Metin bölümü
Adı Prof. Machdelt Mellink. O 'arkeolojinin büyükannesi'
olarak adlandırılıyordu. 60 yılını Anadolu arkeolojisine verdi.
Ölümünden önce Türk geleneklerine göre Elmalı'da gömülmeyi diledi. 2006
Şubat'ında 86 yaşındayken Amerika'da bir bakımevinde öldü. Ölümü üç gün
sonra öğrencileri tarafından farkedildi. Ancak Mellink'in dileği
gerçekleşemedi. Anadolu'ya tutkuyla bağlı olan Mellink, ölümünden yedi
ay sonra, bu kez külleriyle buluştu Anadolu'yla. Amerika'da yakılan
Prof. Mellink'in külleri, kavanozla yaptığı uçak yolculuğunun ardından,
2006 Eylül'ünde çok sevdiği Antalya Elmalı'daki Kızılbel tümülüsüne
serpildi...
İşte tanıklarının anlatımıyla bu çarpıcı Anadolu masalının ilk kez yayınlanan öyküsü...
Yaşamının 60 yılını Anadolu arkeolojisine adayan Amerikalı arkeolog
Prof. Machdelt Mellink, 2006'da Amerika'da bir bakımevinde öldü.
Türkiye'ye ilk kez 1947 yılında Tarsus Gözlükule kazıları için gelen
Prof. Mellink'in yaşamöyküsü, 'keşfedilmemiş son kıta' olarak tanımlanan
Anadolu'nun son 60 yılıyla paralel ilerliyor.
NAZİ BASKISINDAN ABD'YE GÖÇ ETTİ
Aslen Hollanda'da doğumlu olan Prof. Mellink, 1943 yılında Utrecht
Üniversitesinde doktora eğitimini tamamladı. Mellink'in savaş pilotu
olan biriyle evlilik yaptığı söylense de bu konuda fazla bilgiye sahip
değiliz. II. Dünya Savaşı koşullarında Nazilerin baskısından ABD'ye göç
eden Mellink için, 1949'da Amerikan Bryn Mawr College Üniversitesine
öğretim üyesi olarak göreve başlamasıyla birlikte uzun ve zorlu bir
mücadele de başlamış olur.

Veri seti içeriği
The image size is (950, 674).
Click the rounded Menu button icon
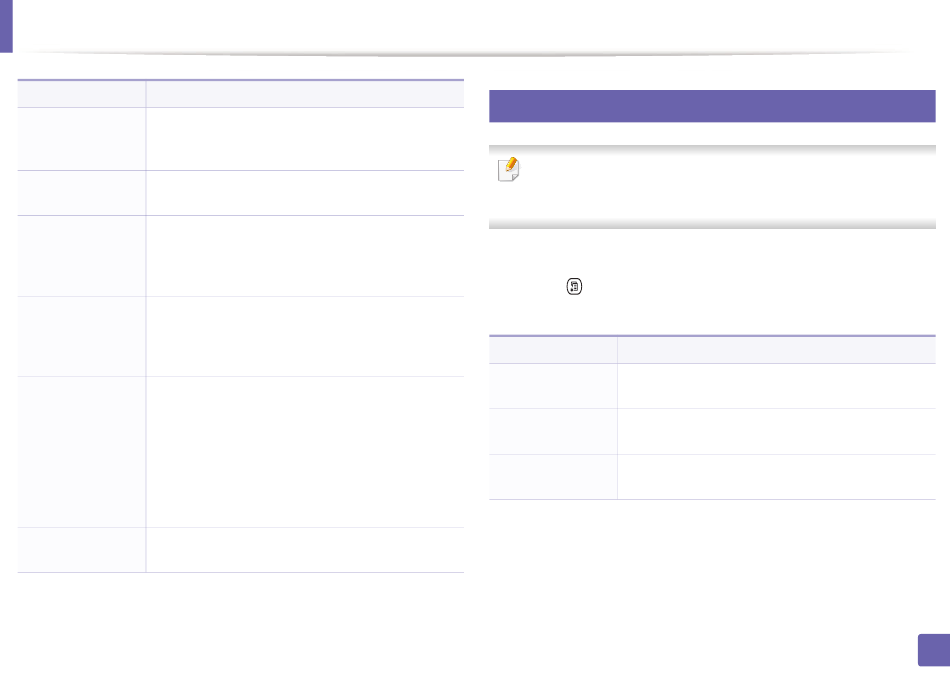(x=574, y=286)
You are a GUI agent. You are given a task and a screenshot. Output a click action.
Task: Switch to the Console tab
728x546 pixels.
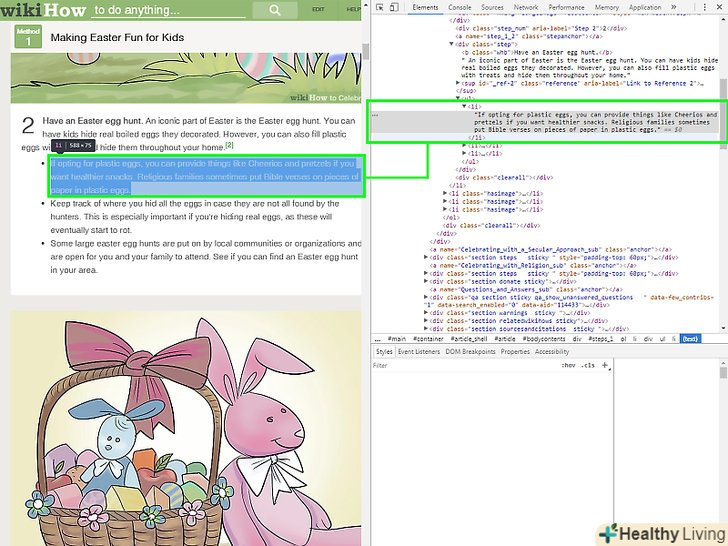point(459,7)
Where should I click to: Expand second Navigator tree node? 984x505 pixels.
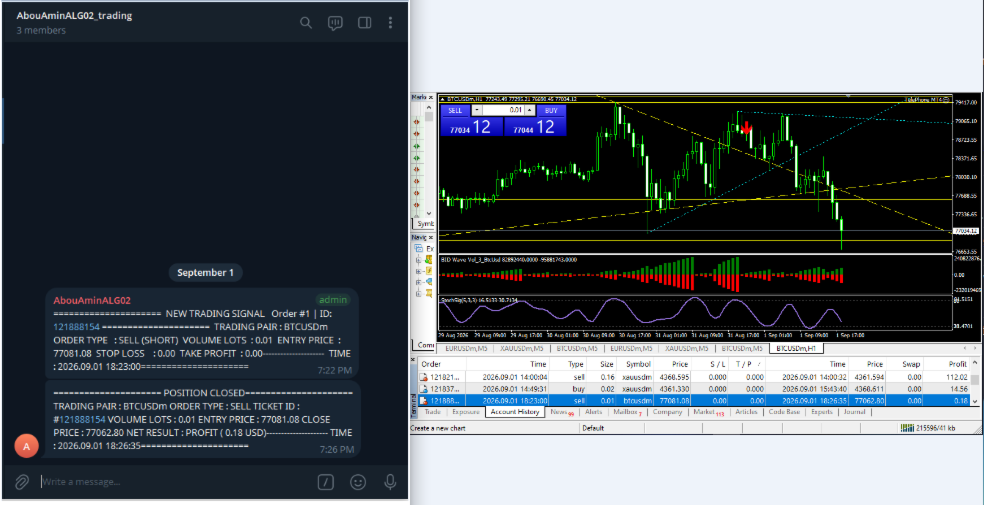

İstek 1
Mellink'i anlatan metinden "Yaşamının 60 yılını" ifadesinden "yılıyla paralel ilerliyor." ifadesine kadar olan kısmı aynen yeniden yaz.
İstek 2
Listede "You are a GUI" içeren satırdan listenin sonuna kadar olan satırları (ikisi de dahil) "Console" yerine "Terminal" koyarak düzenle ve başka hiçbir şeyi değiştirme. Resimleri yanıta ekleme.

Nihai yanıt 1
Yaşamının 60 yılını Anadolu arkeolojisine adayan Amerikalı arkeolog
Prof. Machdelt Mellink, 2006'da Amerika'da bir bakımevinde öldü.
Türkiye'ye ilk kez 1947 yılında Tarsus Gözlükule kazıları için gelen
Prof. Mellink'in yaşamöyküsü, 'keşfedilmemiş son kıta' olarak tanımlanan
Anadolu'nun son 60 yılıyla paralel ilerliyor.

Nihai yanıt 2
You are a GUI agent. You are given a task and a screenshot. Output a click action.
Task: Switch to the Terminal tab
728x546 pixels.
point(459,7)
Where should I click to: Expand second Navigator tree node? 984x505 pixels.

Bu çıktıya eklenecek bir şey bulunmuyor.